▶ **SHORT PROBLEM 1**
What is the time limit given in the Lucky Ninja problem statement?
▶ **SHORT PROBLEM 2**
Reproduce verbatim the portion of the Lucky Ninja problem statement starting at "Last Updated: 27" and ending at "ninja is ‘7’.".

▶ **SELECTED EXCERPT**
►

Last Updated: 27 Apr, 2021
Lucky Ninja
Easy
Asked in company
One day Ninja participates in the ‘chit fund’ lottery contest and wins a chance to collect some exciting prizes. There is some value attached to each of the 'N' items and is present in the form of an array 'ARR'. Now Ninja has been given some value 'K' and he can choose the items from the 'ARR' in a continuous manner such that the sum of those items is at most 'K'.
Ninja wants to know how many possible combinations of continuous items he can pick.
So your task is to help Ninja in counting the total number of combinations of continuous items he can choose from 'ARR' such that the sum of values of items in these combinations is at most 'K'.
For Example :
Suppose the given 'ARR' is [ 2, -1, 3, 5, 2 ], and the value 'K' is given to ninja is ‘7’.
So we return ‘10’ as the answer. i.e. ‘ARR’[0], ‘ARR’[1], ‘ARR’[2], ‘ARR’[3], ‘ARR’[4], ‘ARR’[0...1], ‘ARR’[0...2], ‘ARR’[1...2], ‘ARR’[1...3], ‘ARR’[3...4].
Note :
You are not required to print anything explicitly. It has already been taken care of. Just implement the function.
Input Format :
The first line of input contains a ‘T’ number of test cases. Then ‘T’ line follows:
The first line of each test case contains two integers input ‘N’ and ‘K’ i.e size of the array 'ARR' and the given value of the sum.
The second line of each test case contains 'N' single-spaced integers denoting the elements of 'ARR'.
Output Format :
For each test case, return the total number of possible combinations.
Constraints :
1 <= T <= 500
1 <= N <= 1000
-10 ^ 3 <= ARR[i], K <=10 ^ 3
Where ‘ARR[i]’ represents the value of the 'ith' item.
Time Limit: 1 second
Approaches
The idea here is to traverse all the subarrays and calculate their sum. If the sum is equal or less than the required sum then increment the count of subarrays.
Algorithm
- Declare a variable ‘ANS’ for storing the count of the possible subarrays.
- Run a loop where ‘i’ starts from ‘0’ to ‘N’:
- Declare a variable ‘SUM’ and initialize it with ‘0’.

◄

▶ **INFORMATION SHOWN**
►

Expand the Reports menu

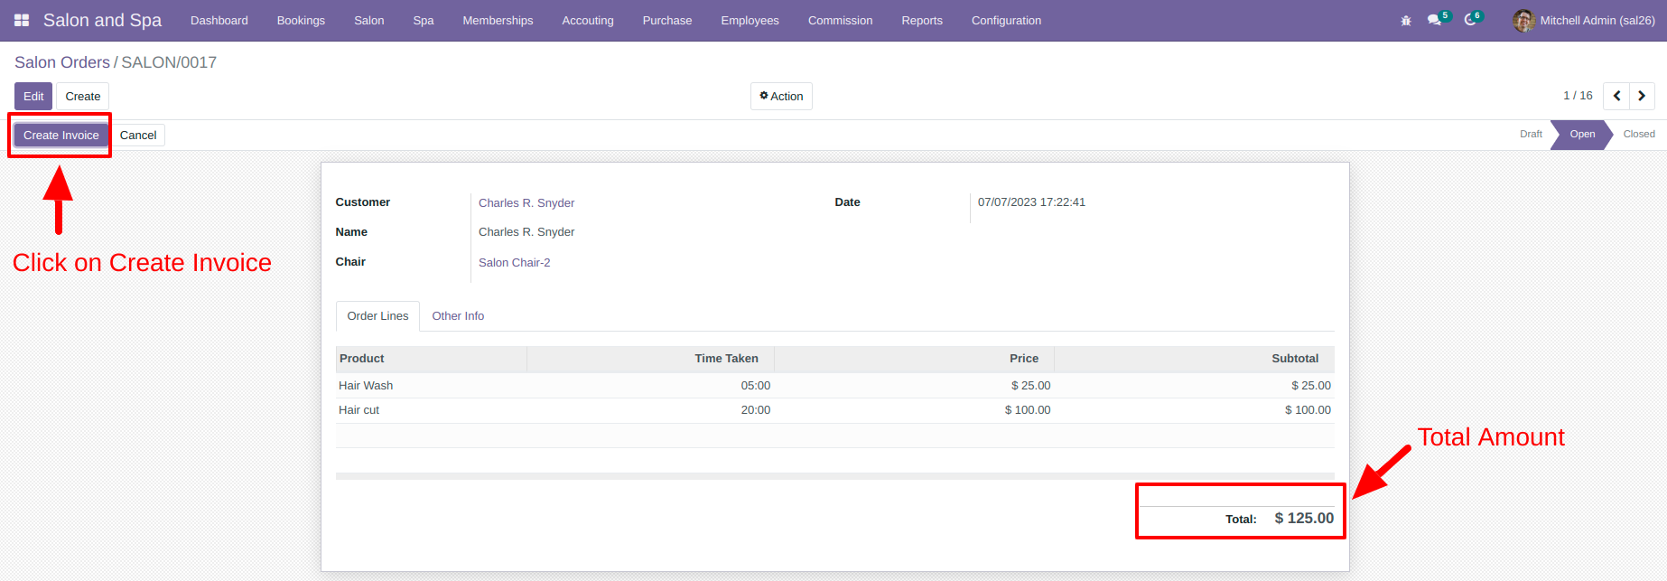click(x=922, y=20)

◄

▶ **WORKED ANSWER 1**
1 second

▶ **WORKED ANSWER 2**
Last Updated: 27 Apr, 2021
Lucky Ninja
Easy
Asked in company
One day Ninja participates in the ‘chit fund’ lottery contest and wins a chance to collect some exciting prizes. There is some value attached to each of the 'N' items and is present in the form of an array 'ARR'. Now Ninja has been given some value 'K' and he can choose the items from the 'ARR' in a continuous manner such that the sum of those items is at most 'K'.
Ninja wants to know how many possible combinations of continuous items he can pick.
So your task is to help Ninja in counting the total number of combinations of continuous items he can choose from 'ARR' such that the sum of values of items in these combinations is at most 'K'.
For Example :
Suppose the given 'ARR' is [ 2, -1, 3, 5, 2 ], and the value 'K' is given to ninja is ‘7’.